Immer, in der Nähe der Spitze, wollen die Fans die Meisterschaft – die Schalker Fans allemal. Sie bauen aus inniger Liebe Druck auf, der den Willen ablenkt. Die Schalker müssen plötzlich siegen, wo sie vorher nur wollten. Und irgendwie sind sie überfordert, siegen zu müssen. Am Freitag haben sie gegen Bochum verloren. Sie können nicht siegen müssen. Die Zeitungen titeln tags darauf prompt: „Nervenflattern auf Schalke.“

Bayern muss nicht nur siegen, Bayern muss unbedingt immer siegen. Schon ein Nicht-Champions-League-Platz wird als Desaster deklariert. Bayern ist schon sehr lange oben und kann mit dem Druck inzwischen gut leben. Es scheint nun zu lange gewesen zu sein. Das Denkmal wankt. Es ist nicht das Siegenmüssen, dass sie bedrückt.
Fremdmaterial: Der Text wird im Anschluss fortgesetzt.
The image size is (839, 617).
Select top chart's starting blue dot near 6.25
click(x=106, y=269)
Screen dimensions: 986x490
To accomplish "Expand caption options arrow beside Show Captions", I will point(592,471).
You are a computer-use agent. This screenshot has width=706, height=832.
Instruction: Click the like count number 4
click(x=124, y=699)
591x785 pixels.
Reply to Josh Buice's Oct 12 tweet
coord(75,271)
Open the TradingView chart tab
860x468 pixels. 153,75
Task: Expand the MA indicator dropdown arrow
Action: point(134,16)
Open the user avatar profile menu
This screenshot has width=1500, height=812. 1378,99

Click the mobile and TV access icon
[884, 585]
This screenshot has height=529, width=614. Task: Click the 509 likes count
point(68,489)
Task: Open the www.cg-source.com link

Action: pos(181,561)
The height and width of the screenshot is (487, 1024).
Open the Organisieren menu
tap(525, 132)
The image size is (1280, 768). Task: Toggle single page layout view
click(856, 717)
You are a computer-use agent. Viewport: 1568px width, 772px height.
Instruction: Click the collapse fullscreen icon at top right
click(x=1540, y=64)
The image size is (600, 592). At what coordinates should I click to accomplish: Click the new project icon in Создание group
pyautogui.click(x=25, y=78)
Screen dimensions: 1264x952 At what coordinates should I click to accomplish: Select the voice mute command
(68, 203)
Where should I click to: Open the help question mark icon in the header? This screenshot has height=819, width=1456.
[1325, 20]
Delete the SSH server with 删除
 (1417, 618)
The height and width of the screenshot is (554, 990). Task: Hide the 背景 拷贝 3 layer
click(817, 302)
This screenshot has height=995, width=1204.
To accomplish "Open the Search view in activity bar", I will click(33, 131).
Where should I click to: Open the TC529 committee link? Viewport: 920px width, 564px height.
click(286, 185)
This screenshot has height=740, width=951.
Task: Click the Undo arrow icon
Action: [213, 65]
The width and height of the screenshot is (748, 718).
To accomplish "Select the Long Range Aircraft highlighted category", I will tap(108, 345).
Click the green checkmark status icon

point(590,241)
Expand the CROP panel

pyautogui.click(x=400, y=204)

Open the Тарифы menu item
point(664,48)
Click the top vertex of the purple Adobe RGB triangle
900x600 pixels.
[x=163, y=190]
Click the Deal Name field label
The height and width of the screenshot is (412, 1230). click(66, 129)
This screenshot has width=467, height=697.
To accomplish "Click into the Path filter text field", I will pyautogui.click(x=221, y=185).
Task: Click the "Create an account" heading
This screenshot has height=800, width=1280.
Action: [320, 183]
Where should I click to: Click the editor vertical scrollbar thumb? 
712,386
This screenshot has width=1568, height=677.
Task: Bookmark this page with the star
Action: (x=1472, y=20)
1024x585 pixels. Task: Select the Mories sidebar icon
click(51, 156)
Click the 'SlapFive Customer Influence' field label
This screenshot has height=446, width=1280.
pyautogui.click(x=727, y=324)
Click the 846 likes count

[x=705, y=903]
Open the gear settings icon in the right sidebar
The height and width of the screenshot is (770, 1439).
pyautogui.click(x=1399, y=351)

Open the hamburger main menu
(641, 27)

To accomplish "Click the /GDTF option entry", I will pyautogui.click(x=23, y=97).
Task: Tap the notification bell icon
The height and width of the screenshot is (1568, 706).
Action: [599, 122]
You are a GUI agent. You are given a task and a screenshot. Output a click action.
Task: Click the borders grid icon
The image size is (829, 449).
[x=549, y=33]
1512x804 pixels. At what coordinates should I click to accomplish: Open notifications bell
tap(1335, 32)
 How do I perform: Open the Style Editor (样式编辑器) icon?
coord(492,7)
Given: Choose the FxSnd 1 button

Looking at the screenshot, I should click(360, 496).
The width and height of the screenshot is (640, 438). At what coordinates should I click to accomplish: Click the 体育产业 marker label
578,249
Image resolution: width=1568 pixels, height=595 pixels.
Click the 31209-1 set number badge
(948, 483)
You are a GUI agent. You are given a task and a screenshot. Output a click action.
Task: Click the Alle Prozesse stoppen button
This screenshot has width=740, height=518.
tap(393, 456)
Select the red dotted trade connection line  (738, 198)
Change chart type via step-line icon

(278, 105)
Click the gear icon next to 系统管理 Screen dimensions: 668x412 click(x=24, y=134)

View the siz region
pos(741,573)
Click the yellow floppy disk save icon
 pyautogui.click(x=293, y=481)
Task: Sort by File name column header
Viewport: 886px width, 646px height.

Es fehlt nach so vielem Siegen das Siegenwollen. „Ein Jahr ohne Titel ist ja auch einmal drin.“

Sieger müssen siegen wollen und nicht zu viel daran Schaden nehmen, wenn sie angeblich siegen müssen. Kinder, deren Eltern sie beim Turnier siegen sehen wollen, leiden und wollen nicht richtig. Mitarbeiter, die wie Trommelfeuer vom Manager angefeuert werden, die Gewinne zu holen, leiden ebenfalls. Ein Wollen von außen, das innen nicht geteilt wird, verdirbt das Wollen von innen. „Uns fehlte die innere Ruhe. Wir fanden nicht zum Spiel. Es fehlte der Funke.“ Bei Aufsteigern, die plötzlich in der Arena über sich hinauswachsen, will das Publikum nicht von außen, sondern ist mit dem Aufsteiger eins. Es verstärkt den Willen innen bis zur Unendlichkeit.

Eltern, sind Sie eins mit dem wollenden Kind oder machen Sie ihm nur Höhenangst?
Manager, sind Sie eins mit dem Mitarbeiter oder machen Sie nur Außendruck?
Verstärken Sie oder hemmen Sie?
Verliert Schalke, weil sich die Fans unendlich mehr nach Meisterschaft sehnen als die Spieler?
Verliert das Kind, weil es die liebenden Eltern nicht weinen sehen mag?
Verliert das Unternehmen, weil die Manager den Gewinn von außen wollen, nicht von innen?

Willensverstärker sollten wir alle sein, nicht Angstdruckerzeuger.
Da graut es mir, Manager. Es graut mir, Eltern.
Und um Schalke will ich wirklich weinen, wenn sie es wieder nicht schaffen. Denn die Überfans hemmen so hemmungslos lieb, dass es wahrlich zum Weinen ist.